A researcher from National Institute of Health (NIH) ad brought forward a new theory that challenges the age-old theory concerning virus and body's immunity.
NIH's Polly Matzinger has developed the "danger model," suggesting that the immune system is more concerned with damage detected on the basis of a biological cell's death than with the introduction of foreign invaders, such as viruses. If Matzinger is correct, then decades of scientific and medical diagnostic thinking could be in jeopardy.
Viruses cause a number of diseases, from the common cold, to herpes, to AIDS. Even some types of cancer have been linked to viruses. Prior to Matzinger's model, the common assumption was that the body's cells recognize substances or germs that do not come from within the body. The recognition triggers the immune system's attempt to eliminate the invader. But what the immune system actually does, according to Matzinger, is discriminate between things that are dangerous and things that are not. And it does this by defining anything that does damage as dangerous. Through this selectivity process, the immune system does not respond to things that don't do damage.
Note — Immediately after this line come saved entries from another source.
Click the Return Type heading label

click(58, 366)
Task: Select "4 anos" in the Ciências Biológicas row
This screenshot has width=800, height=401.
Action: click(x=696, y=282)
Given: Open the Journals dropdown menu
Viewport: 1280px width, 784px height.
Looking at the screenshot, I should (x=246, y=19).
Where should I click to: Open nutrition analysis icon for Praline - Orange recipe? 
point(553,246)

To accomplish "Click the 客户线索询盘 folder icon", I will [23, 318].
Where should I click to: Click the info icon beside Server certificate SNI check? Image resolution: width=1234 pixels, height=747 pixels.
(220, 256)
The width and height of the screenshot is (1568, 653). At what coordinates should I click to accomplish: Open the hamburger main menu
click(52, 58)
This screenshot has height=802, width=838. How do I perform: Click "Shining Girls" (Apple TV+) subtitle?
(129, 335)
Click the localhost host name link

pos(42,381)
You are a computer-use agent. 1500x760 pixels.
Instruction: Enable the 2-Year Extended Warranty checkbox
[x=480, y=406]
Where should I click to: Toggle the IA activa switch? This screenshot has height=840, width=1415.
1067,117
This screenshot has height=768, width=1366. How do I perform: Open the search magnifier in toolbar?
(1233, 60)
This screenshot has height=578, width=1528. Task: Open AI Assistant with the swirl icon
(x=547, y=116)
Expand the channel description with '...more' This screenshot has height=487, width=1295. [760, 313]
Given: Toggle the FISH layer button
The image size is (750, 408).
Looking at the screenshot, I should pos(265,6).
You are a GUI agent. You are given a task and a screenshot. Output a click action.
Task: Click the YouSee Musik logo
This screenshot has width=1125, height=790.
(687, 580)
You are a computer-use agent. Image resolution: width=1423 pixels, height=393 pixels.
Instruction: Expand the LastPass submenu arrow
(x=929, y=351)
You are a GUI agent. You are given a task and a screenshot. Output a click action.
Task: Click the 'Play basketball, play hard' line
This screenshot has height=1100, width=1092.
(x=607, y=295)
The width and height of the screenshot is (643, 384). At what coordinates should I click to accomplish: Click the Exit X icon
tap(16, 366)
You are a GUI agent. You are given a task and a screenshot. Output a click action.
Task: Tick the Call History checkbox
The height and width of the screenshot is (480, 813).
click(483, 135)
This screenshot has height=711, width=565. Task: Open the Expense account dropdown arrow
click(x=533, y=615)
Examples she uses to support her thesis that the body recognizes some invading substances are not dangerous include the development of a fetus during a woman's pregnancy and the production of milk by lactating women.
The researcher and others had made an attempt to profile the host-virus system using the electrical engineering concepts of signal and image processing.
Ultimately, the interdisciplinary team hopes their efforts will provide a quantitative method that derives a characteristic profile or fingerprint from the IIS of any host-virus system. If their method can achieve results in hours instead of days, their techniques could be used in clinical and field settings to quickly identify known viruses, or to map unknown viruses to existing profiles to better predict their behavior and start appropriate treatment.